思路： 用set检验是不是有重复的。把没有重复的加到set里面，有重复的从set里面remove掉 .最后set里面只存在一个数，用iterator给读出来即可。

注意corner case: 数组只有一个数的时候就直接读出。

Time Complexity: O(N)

 public int singleNumber(int[] nums) {

        if(nums.length==1)

        {

            return nums[0];

        }

        int number=0;

        Set<Integer> res=new HashSet<Integer>();

        for(int i=0;i<nums.length;i++)

        {

            if(!res.contains(nums[i]))

            {

                res.add(nums[i]);

            }

            else

            {

                res.remove(nums[i]);

                

            }

        }

        for(int single: res)

        {

            number=single;

        }

        return number;

 

    }

Solution 2:

没有想出来不用extra space的，参考了discussion

https://discuss.leetcode.com/topic/47560/xor-java-solution/5

要熟悉XOR的工作原理

Reference: http://www.programmerinterview.com/index.php/java-questions/xor-in-java/

X     Y     Output

0     0     0

0     1     1

1     0     1

1     1     0 

Tricks: 0^a=a 2,a^b=b^a 3,a^a=0, a^1=a(inversion)
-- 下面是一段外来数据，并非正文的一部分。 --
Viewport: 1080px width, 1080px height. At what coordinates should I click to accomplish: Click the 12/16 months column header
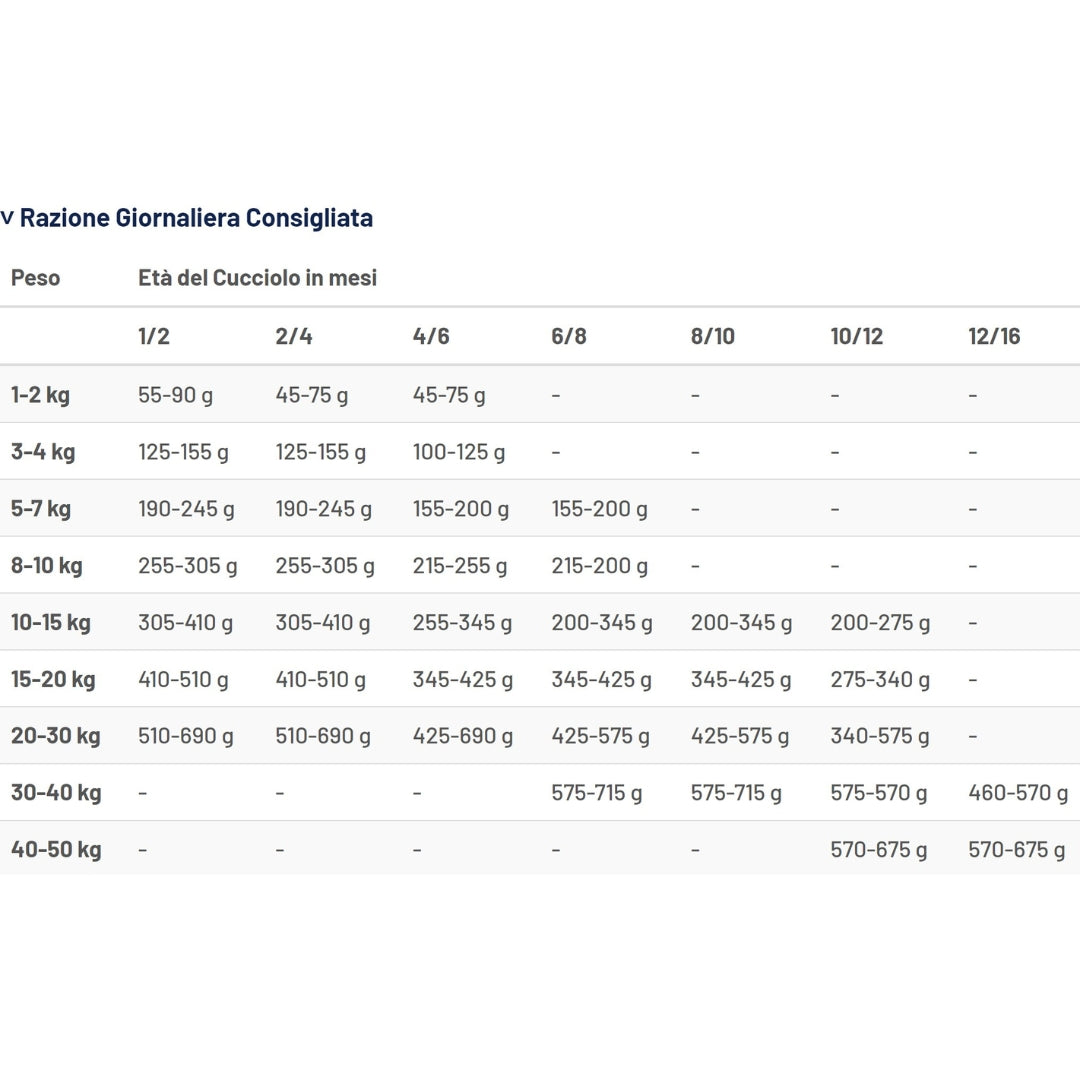[994, 336]

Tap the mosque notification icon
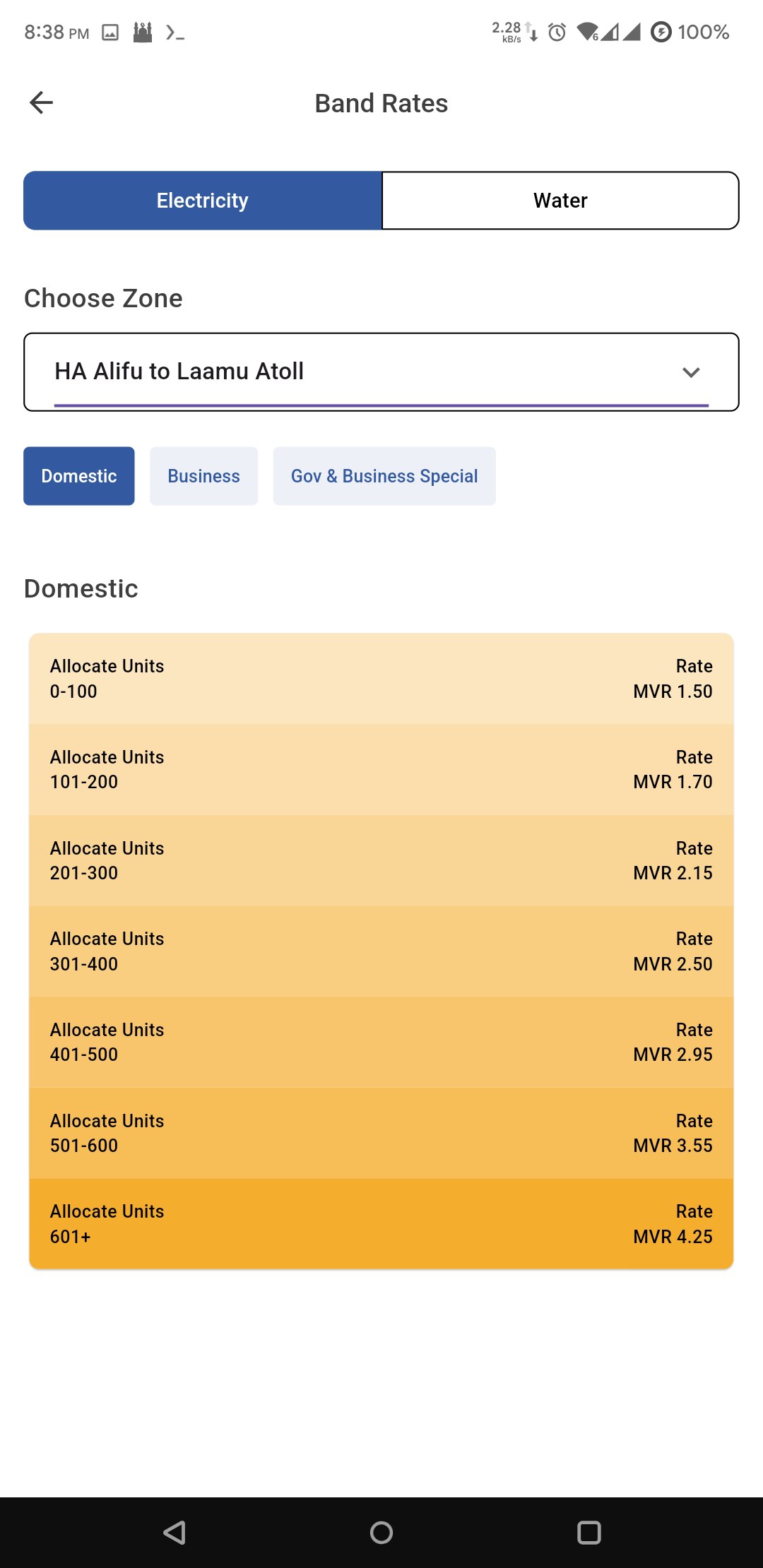[x=143, y=32]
题目思路：because the xor has three properties. 1,0^a=a 2,a^b=b^a 3,a^a=0
so swapping the number would not change the output at the end, we can see the list as all the same numbers are adjacent. the same numbers would be 0 after xor. the one remaining would be the answer.

因为除了一个数之外其他的数都有一个相同的数，所以最后剩下来的就是 0^a=a极其巧妙.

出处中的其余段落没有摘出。